About 100 m into the trees, something caught our eyes. A little ahead we both stopped and looked back. We couldn’t believe our eyes. Behind a bush was a couple going hard at it in the late afternoon chill. I was about to burst out laughing when my friend put her finger over my lips, shutting me up. They were totally oblivious to our presence a few feet away and the cold. We got back on a bikes and rode away. When I was sure we were out of earshot, I stopped, got off my bike and burst out laughing. My friend looked at me quizzically and then drawing on a popular saying, she spun it into these words that I have never forgotten:
“Wo ein Wille ist, da ist immer ein Busch”.
Translated, it goes:
“Where there is a will, there is always a bush.”
So to my dear nation of Ghana, I say,
“If the will is there to give every child in Ghana the gift of education, you will find a bush.”
You will find that bush behind which you can achieve your aim, damn the cold, damn any nosy bike riders, damn whatever V8s those parliamentarians need, damn expensive celebrations, damn corrupt deals. Look at those ledgers and get creative. Look at the system – tweak it. Make it a national effort not a partisan push.
Yet no matter what you do, don’t give up on the idea of free education, then education is truly the great equalizer. I can vouch for that. Like the 19th century US congressman from Massachusetts and educational reformer, Horace Man, once said:
“Education then, beyond all other devices of human origin, is the great equalizer of the conditions of men, the balance-wheel of the social machinery.”
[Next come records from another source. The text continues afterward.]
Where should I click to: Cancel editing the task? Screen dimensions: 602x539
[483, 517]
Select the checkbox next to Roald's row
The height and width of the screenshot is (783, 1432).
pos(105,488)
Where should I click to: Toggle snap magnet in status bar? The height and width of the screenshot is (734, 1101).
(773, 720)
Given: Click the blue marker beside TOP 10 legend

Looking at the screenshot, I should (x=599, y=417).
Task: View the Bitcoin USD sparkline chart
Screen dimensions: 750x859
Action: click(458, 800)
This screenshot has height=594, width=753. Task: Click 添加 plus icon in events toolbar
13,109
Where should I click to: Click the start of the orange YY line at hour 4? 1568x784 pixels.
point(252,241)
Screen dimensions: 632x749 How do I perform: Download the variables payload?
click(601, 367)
Imagine 20-25 years down the line. Imagine that generation of kids looking up and asking:
“So what did you all do with all that money you borrowed and the revenue you got from oil, gold and cocoa?”
Imagine the answer being:
“See all those doctors, scientists, engineers, authors, artists, coders, executives, architects, geneticists, teachers, accountants, lawyers? That is what we used it for”.
Would that be so bad?
Remember, where there is a will, there is always a bush. Find it and get busy!